→ EXTRACT
┄┄┄┄┄┄┄┄┄┄
The Ducati 999 is a sport bike made by Ducati from 2003 to 2006. It superseded the Massimo Tamburini designed Ducati 916, Ducati 996 and Ducati 998 range of superbikes. This motorcycle enjoyed great success in World Superbike, and was raced in the series through the 2007 season, despite no longer being produced, pending rules changes by the series' governing body, FIM, to allow competition of the new Ducati 1098.

The 999 was designed by Pierre Terblanche, amid much controversy over its styling. It is known as a high performance, race oriented motorcycle. With its traditional Ducati L Twin Desmodromic Valve actuated engine layout, it has a linear power delivery, with high power and torque figures available even at low RPM. Additionally, with its high spec suspension and trellis chassis, it is one of the finest handling motorcycles for its time.
┄┄┄┄┄┄┄┄┄┄
→ TASK BRIEF
According to the Ducati 999 passage, who designed the 999?

→ DATASET RECORDS
┄┄┄┄┄┄┄┄┄┄
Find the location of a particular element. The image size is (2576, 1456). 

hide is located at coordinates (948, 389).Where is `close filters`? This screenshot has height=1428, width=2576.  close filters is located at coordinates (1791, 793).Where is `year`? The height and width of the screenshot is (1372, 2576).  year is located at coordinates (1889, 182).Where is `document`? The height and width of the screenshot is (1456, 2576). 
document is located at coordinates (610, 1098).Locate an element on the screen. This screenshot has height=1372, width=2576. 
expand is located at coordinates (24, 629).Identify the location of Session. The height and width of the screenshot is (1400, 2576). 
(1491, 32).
┄┄┄┄┄┄┄┄┄┄
→ SOLUTION FOR THIS TASK
Pierre Terblanche